I feel like I live here because I left the house at 5pm today in my pajamas. Granted, they're not immediately recognizable as PJs - they're not printed with images of cupcakes or teddy bears - they're yoga pants. But I couldn't be bothered to change or take a bath. I just pulled my hair back in a ponytail and kept on the Aerosmith t-shirt I slept in for the last two nights and left.

I counted up how many people I care about making an impression on in Berlin - yep, still zero - and walked west. I did, at the last minute, throw on my trench coat since the yoga pants are a little too ass-centric for my comfort in public, my only concession.

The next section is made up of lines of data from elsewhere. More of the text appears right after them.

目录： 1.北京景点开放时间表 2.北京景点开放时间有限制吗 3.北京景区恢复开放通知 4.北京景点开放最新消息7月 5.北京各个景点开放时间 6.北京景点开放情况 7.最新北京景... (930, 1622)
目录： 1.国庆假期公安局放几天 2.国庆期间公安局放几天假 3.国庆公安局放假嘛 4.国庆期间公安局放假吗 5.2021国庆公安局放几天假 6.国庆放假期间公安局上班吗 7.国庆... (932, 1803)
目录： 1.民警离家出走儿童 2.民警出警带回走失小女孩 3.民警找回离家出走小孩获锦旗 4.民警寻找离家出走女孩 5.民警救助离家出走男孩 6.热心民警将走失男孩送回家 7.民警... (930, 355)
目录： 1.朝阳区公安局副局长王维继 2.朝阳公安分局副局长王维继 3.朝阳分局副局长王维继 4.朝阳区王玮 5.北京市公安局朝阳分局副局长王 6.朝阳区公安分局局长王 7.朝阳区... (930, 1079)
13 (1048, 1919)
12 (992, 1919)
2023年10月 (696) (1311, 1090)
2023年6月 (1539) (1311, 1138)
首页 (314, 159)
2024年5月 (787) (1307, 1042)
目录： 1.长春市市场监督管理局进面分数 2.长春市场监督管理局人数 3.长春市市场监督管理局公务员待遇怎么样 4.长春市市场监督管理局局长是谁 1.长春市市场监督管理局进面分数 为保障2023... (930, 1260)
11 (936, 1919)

If I'd felt like I were visiting, I might have gotten more dressed up and would have planned my attack on the marrow of the city. Now, with time behind and more time ahead, I'm just as content attacking my own marrow: writing in my room and not spending every second outside.

Last weekend my roommate Simone asked me what I'd done the night before. I told her that I read on the couch until I passed out. "That's a big decision," she said, "not to go out on a Saturday night."

"Oh," I said, "I haven't had a Monday to Friday schedule in a long time so I don't really care about days of the week."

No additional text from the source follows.